Vom hohen Roß müssen auch wir herunter, wenn wir vom Aussatz unserer Sünde rein und heil werden wollen: vom hohen Roß, auf das uns Stand, Auszeichnungen und ehrenvolle Stellung, Geld und Besitz gesetzt haben; vom hohen Roß, auf das wir uns im Bewußtsein unserer Tüchtigkeit und Leistungen oder auch unserer Bravheit und Unbescholtenheit geschwungen haben; vom hohen Roß der Gelehrsamkeit, des Scharfsinns und wirklicher oder eingebildeter Geistesgaben. Der selbstgerechte Mensch muß zum armen Sünder werden, muß herunter von der Höhe auf die Anklage- und Schuldbank, muß in seinen Augen nichts, gar nichts werden als ein verlorener, verdammter Mensch. Der Wille, die Empfindlichkeit und Empörung über demütigende Wahrheiten, die man hört, und die schnöde Behandlung, die man erfährt, zeigen den Hochmut an. Er ist die Quelle des Zorns und der Erregung. Der Kopf, den man im Unwillen und Trotz aufsetzt, muß herunter, sonst kommt es zu keiner Erfahrung der Barmherzigkeit. Es gibt ein Zusammentreffen mit Jesu nur im Tal der Selbsterniedrigung.
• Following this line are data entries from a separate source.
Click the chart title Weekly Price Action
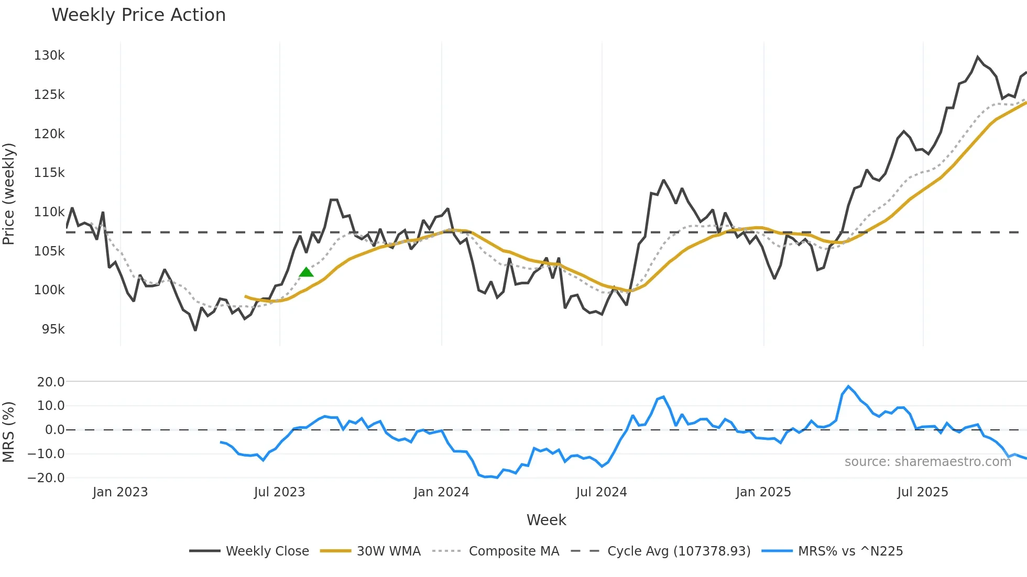pos(138,15)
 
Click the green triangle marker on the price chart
pos(306,272)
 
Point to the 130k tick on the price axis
pos(49,56)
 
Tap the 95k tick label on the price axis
pos(53,329)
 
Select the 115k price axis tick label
pos(49,173)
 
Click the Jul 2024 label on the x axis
pos(601,492)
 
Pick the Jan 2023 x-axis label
pos(120,492)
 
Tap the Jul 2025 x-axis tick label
pos(922,492)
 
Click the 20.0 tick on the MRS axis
pos(51,382)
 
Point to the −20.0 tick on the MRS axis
pos(46,478)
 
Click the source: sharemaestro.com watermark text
pos(927,462)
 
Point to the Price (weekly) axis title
pos(9,194)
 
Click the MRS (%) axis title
pos(9,432)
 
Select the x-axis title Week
pos(546,520)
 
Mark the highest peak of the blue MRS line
pos(848,386)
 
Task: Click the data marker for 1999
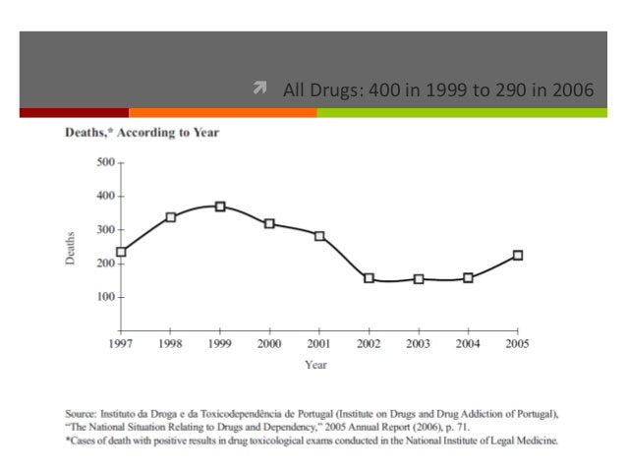pos(220,206)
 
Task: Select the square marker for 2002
pos(370,277)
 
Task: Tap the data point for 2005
pos(518,255)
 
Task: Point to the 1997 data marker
pos(121,252)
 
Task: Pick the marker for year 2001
pos(319,236)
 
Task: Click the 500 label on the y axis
pos(105,162)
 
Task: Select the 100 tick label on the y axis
pos(105,297)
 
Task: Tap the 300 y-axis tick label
pos(105,230)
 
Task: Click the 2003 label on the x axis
pos(419,344)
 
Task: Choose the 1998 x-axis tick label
pos(170,344)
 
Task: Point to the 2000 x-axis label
pos(269,344)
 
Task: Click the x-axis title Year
pos(315,365)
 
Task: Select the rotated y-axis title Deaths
pos(70,248)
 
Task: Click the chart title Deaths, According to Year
pos(142,133)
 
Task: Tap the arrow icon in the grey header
pos(259,88)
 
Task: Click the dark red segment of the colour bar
pos(75,113)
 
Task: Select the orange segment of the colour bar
pos(223,113)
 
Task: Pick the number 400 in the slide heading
pos(384,90)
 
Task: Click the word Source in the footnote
pos(81,414)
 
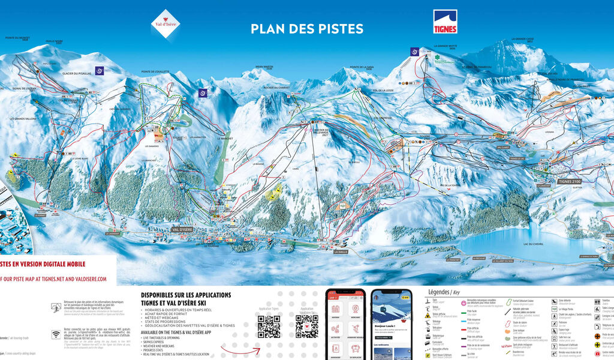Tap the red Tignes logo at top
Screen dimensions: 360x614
(x=446, y=22)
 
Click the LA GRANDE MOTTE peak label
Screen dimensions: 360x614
(x=445, y=45)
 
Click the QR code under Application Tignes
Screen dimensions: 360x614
(x=269, y=326)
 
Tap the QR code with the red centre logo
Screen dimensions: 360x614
(x=306, y=326)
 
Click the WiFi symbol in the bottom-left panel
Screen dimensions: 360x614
(x=56, y=334)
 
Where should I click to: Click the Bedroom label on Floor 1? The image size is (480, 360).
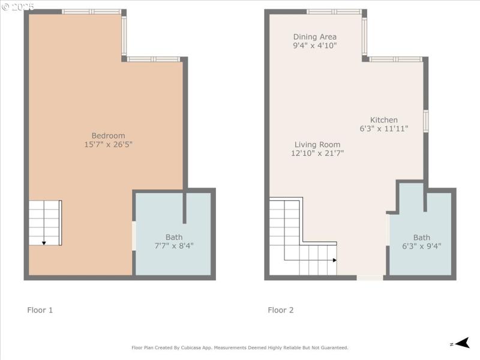[x=108, y=136]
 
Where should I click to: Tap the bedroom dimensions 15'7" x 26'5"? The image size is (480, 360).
[x=108, y=145]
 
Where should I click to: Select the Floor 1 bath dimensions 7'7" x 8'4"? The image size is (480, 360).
[x=174, y=246]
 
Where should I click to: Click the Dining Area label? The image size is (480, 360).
[x=315, y=37]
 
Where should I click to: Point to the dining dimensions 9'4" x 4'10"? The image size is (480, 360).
[x=315, y=46]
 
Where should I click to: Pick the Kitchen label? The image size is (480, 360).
[x=383, y=120]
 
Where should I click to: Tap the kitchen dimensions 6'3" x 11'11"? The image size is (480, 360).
[x=383, y=129]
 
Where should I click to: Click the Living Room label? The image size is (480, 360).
[x=317, y=145]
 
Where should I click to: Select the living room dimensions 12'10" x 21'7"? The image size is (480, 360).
[x=317, y=154]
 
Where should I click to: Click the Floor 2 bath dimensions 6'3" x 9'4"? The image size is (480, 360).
[x=421, y=246]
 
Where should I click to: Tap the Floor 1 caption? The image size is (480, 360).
[x=40, y=310]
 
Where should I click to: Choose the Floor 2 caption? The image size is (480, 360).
[x=281, y=310]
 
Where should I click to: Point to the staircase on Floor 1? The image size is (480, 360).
[x=45, y=223]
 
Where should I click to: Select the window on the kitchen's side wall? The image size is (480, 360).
[x=425, y=121]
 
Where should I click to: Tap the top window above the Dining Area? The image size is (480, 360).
[x=334, y=11]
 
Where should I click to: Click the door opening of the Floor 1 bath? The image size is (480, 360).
[x=134, y=236]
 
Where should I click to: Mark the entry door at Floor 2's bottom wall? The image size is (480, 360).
[x=370, y=277]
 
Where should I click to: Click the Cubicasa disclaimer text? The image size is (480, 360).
[x=240, y=347]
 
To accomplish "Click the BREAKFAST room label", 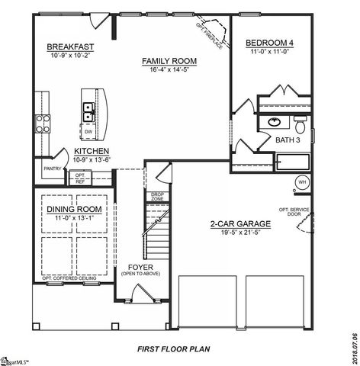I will [69, 47].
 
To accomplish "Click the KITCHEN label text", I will [92, 152].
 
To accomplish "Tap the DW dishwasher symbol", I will [89, 132].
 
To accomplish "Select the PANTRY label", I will [53, 169].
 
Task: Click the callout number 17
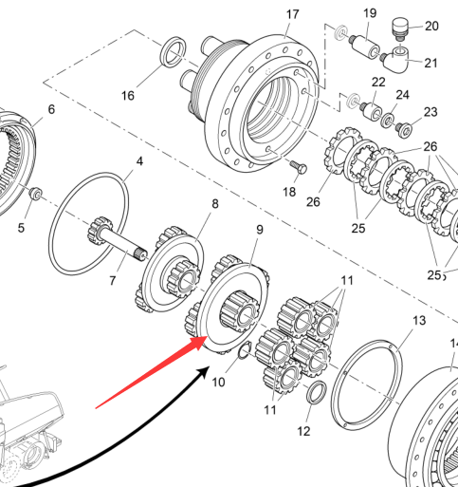click(x=292, y=14)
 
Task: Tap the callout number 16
click(x=128, y=96)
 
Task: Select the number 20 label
click(x=431, y=27)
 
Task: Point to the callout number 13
click(x=419, y=321)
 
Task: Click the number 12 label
click(x=303, y=431)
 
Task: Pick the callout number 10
click(x=218, y=383)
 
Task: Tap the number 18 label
click(x=289, y=192)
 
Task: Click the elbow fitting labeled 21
click(x=394, y=60)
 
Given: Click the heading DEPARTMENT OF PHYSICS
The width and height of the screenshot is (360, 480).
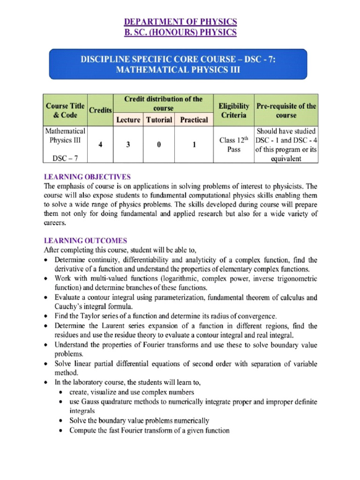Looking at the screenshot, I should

Wie in den Augen Naemans das dargebotene Heilmittel sehr verächtlich war, so ist es bei dem Heilmittel, das uns jetzt angeboten wird zur Befreiung vom Aussatz der Sünde. Das Rettungsmittel des Kreuzes, die Besprengung mit dem Blute Christi war den bildungsstolzen Griechen eine Torheit, den tugendstolzen und selbstgerechten Juden ein Ärgernis. Und so ist es bis heute. Der Verbrechertod des Sohnes Gottes am Kreuz ist nur denen ein willkommenes Rettungsmittel, die sich selbst als Verbrecher erkennen, die mit Recht ans Kreuz gehören. Nur die Gedemütigten und Gebeugten, die hilflos am Boden liegen, wie jener, der unter die Mörder gefallen war, nur diese greifen begierig danach und werden durch die Wunden des Herrn Jesu heil und rein "zu derselbigen Stunde".

Naeman wurde nicht nur vom Aussatz völlig rein, er kam auch zur Erkenntnis Jehovas, des wahren Gottes, und kehrte heim, nicht mehr in heidnischer Finsternis, sondern im Licht der Wahrheit, das ihm aufgegangen war.